Descriptive statistics offers a direct description of what is going on in a population or dataset. This description is delivered through various numerical measures that reveal key insights about a given data set. These measures include familiar concepts like the average, which is a measure of the center of a dataset and includes the mean, median, mode, or midrange of the set in question. Some other concepts that are part of descriptive statistics include the spread of a dataset, the five number summary, and measurements like skewness and kurtosis. The exploration of relationships between paired data and the graphical presentation of statistical results are also both important parts of descriptive statistics. Researchers use these and other tools to find patterns in data that help them to better understand that data. Importantly, however, descriptive statistics can only yield information about the specific population or dataset being studied and cannot be used to make generalizations about other populations or datasets.
In inferential statistics, researchers use complex mathematical calculations to make inferences about a larger population based on a small sample taken from that population. Inferential statistics is useful because it allows researchers to study the relationships between variables in a given sample and subsequently make predictions about how those variables will ultimately relate to a larger population. Inferential statistics is also useful because examining each member of a large population is often not a realistic goal. As a result, the best alternative is usually to take a small sample of that population, analyze it, and extrapolate information about the larger population based on an analysis of the sample. The two main types of inferential statistics are confidence intervals and tests of hypothesis. The former provides a range of values for an unknown parameter of the population through measurement of a sample, with this measurement being expressed both in terms of an interval and the degree of confidence that the parameter lies within the interval. In the latter, a researcher makes a claim about a given population through the analysis of a statistical sample.
Overview
Bootstrapping is a commonly used technique in inferential statistics. The concept of bootstrapping was first suggested by American statistician Bradley Efron in 1979. As computing power improved and the cost of computers decreased from that time forward, bootstrapping came into increasingly widespread use. The term “bootstrapping” was inspired by the traditional notion of pulling oneself up by the bootstraps to overcome seemingly impossible problems. This name is appropriate; by estimating a population statistic simply by reusing the same sample, bootstrapping allows people to do something that seems like it should be impossible.
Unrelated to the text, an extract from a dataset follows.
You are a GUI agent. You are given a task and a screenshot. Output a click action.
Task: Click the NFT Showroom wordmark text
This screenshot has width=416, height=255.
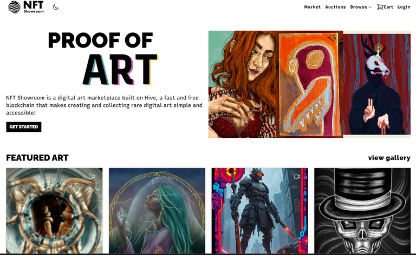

In the simplest terms, bootstrapping is a statistical procedure in which a single dataset is repeatedly resampled to produce numerous simulated samples. Statisticians use bootstrapping to construct confidence samples, calculate standard errors, and perform hypothesis tests. However, bootstrapping differs from traditional hypothesis testing in some ways. Traditional hypothesis testing relies on equations that use the properties of samples, the experimental design, and a test statistic to estimate sampling distributions. Bootstrapping, on the other hand, simply resamples sample data numerous times to create simulated samples that can in turn be used to graph sample distributions. These sample distributions then serve as the basis for hypothesis testing and confidence intervals.
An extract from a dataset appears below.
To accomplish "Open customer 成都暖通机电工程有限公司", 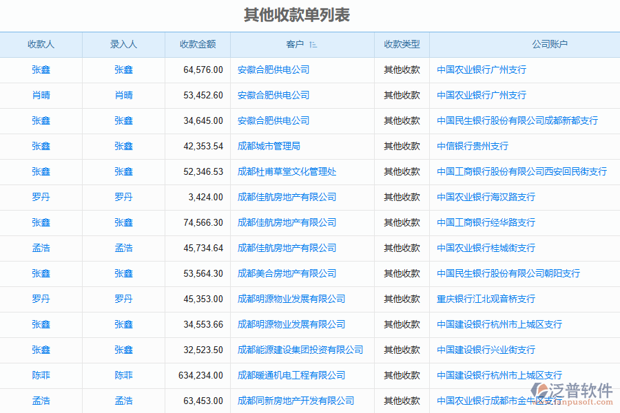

For example, if researchers want to determine the average size of all families residing in Philadelphia, they can construct a random sample of Philadelphian families to accomplish their goal since they cannot possibly examine every family in Philadelphia. If a total of 1.5 million families are in Philadelphia, the researchers might put together a sample group of the hundred families and find that these families have a mean of four members. To determine how close this estimate is to the truth, the researchers must turn to bootstrapping. As part of the bootstrapping process, the researchers use the sample as its own population and resample over and over again from the original three-hundred-family sample. By subsequently using the differences between the re-sampled family sizes and the already established mean family size of the three hundred families in the original sample, the researchers can infer the accuracy or inaccuracy of the mean family size of four in Philadelphia.
It is important to remember that the bootstrapping process does not yield new data but instead uses a sample group as a proxy for a larger population and draws random samples from that group. In short, the sample group effectively functions as a smaller representation of the larger population. Bootstrapping works because the resampling process produces numerous samples that could have been drawn by a full study. Further, the simulated samples created through bootstrapping together provide researchers with a reliable estimate of the variability between different random samples taken from the same population. Through the use of these ranges, bootstrapping allows researchers to build confidence intervals and conduct hypothesis testing.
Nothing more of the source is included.